Report each line of the material below where the word "will" can be found.

START Listed records

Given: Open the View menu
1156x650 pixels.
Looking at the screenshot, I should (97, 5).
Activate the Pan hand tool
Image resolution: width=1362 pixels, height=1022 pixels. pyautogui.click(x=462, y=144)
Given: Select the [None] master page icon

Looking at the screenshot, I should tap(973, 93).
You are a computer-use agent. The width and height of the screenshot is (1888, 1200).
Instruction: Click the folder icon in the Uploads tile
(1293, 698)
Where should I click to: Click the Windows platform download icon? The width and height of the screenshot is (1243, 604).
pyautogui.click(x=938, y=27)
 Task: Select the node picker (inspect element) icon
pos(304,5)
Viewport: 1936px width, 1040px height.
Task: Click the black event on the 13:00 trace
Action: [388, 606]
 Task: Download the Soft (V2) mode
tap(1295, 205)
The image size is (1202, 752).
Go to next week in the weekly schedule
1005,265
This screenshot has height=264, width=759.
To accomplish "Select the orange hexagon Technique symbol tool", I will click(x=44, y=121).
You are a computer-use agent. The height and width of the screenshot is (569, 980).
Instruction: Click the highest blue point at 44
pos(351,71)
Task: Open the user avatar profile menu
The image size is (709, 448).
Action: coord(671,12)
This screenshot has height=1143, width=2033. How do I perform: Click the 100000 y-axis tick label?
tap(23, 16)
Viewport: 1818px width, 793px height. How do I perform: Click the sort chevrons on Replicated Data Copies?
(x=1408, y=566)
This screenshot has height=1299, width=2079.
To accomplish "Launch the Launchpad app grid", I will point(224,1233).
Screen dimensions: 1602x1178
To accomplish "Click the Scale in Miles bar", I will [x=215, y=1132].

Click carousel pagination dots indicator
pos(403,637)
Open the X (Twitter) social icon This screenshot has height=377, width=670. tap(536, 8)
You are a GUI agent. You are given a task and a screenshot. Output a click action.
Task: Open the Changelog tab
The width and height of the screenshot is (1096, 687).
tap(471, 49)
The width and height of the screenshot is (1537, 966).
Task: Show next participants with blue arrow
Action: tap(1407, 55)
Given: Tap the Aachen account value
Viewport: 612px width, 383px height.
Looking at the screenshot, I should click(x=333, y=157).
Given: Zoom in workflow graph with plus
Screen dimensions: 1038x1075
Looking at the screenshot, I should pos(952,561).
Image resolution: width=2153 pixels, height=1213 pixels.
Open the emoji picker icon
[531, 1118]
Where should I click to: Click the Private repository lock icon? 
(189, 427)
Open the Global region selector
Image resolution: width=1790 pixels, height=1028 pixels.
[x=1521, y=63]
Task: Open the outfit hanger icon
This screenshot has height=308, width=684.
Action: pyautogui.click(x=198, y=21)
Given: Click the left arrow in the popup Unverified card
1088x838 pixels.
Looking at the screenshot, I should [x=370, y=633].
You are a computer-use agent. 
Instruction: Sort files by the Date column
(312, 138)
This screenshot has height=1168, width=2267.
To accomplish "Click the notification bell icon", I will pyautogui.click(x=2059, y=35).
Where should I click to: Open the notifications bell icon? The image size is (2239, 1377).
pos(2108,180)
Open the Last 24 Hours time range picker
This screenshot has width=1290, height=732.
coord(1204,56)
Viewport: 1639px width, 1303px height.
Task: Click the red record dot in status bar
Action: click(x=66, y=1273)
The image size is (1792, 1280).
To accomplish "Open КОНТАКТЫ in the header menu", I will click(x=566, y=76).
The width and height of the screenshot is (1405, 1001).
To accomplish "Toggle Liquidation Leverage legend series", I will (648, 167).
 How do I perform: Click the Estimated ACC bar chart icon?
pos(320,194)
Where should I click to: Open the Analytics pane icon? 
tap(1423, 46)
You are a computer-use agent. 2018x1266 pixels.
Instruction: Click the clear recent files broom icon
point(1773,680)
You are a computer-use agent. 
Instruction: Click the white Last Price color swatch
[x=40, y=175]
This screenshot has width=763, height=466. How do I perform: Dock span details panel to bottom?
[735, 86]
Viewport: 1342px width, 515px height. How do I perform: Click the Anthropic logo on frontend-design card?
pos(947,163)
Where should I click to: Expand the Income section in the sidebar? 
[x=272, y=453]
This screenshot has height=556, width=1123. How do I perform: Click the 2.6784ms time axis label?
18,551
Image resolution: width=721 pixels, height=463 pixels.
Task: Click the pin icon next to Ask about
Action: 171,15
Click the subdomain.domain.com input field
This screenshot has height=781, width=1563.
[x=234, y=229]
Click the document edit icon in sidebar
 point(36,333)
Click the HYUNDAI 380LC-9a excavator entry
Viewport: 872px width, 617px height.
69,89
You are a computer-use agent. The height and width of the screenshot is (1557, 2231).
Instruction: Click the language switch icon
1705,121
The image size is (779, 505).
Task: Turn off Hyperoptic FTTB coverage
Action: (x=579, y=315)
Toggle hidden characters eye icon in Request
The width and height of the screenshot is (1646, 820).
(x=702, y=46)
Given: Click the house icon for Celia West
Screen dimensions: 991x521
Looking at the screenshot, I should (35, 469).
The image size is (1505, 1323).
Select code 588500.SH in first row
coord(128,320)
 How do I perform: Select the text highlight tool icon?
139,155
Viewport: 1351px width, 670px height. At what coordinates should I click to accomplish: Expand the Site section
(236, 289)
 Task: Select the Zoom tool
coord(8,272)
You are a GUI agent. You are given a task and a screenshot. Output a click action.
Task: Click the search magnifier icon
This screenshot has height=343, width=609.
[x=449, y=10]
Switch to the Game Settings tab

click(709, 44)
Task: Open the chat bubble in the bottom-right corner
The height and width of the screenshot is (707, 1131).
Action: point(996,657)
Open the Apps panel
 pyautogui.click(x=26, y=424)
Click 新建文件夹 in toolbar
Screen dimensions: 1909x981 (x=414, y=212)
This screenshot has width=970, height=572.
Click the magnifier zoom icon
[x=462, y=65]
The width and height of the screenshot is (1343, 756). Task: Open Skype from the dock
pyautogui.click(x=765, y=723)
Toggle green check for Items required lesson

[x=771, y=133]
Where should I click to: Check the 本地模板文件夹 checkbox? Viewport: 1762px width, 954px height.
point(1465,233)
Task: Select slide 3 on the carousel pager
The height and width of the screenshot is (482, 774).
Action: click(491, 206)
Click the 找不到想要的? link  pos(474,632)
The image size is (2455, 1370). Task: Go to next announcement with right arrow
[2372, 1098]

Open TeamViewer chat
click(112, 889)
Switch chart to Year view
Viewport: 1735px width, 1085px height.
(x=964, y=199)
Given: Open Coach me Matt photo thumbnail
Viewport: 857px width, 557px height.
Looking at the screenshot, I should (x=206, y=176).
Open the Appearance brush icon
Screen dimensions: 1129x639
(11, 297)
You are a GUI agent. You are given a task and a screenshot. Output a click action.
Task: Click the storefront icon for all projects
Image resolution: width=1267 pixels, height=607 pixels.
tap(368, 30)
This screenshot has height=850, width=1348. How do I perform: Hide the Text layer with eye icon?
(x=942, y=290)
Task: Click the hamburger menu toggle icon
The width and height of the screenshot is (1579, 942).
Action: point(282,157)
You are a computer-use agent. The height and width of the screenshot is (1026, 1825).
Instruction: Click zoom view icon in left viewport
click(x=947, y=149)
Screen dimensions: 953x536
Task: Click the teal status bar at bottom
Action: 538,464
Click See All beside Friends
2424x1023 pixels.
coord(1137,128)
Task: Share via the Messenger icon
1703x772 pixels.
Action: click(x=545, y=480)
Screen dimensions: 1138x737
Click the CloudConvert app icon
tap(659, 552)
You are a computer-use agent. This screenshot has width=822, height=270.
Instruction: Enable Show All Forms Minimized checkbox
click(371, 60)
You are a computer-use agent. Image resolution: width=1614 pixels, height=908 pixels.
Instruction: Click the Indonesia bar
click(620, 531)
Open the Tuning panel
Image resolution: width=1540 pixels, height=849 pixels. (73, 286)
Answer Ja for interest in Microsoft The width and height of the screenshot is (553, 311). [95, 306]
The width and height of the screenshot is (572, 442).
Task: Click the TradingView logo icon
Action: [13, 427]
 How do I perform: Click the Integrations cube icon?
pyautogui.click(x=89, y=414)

END Listed records

Response to the exercise:
To accomplish "Select the orange hexagon Technique symbol tool", I will click(x=44, y=121).
To accomplish "Launch the Launchpad app grid", I will point(224,1233).
To accomplish "Click the Scale in Miles bar", I will [x=215, y=1132].
To accomplish "Click the notification bell icon", I will pyautogui.click(x=2059, y=35).
To accomplish "Open КОНТАКТЫ in the header menu", I will click(x=566, y=76).
To accomplish "Toggle Liquidation Leverage legend series", I will (648, 167).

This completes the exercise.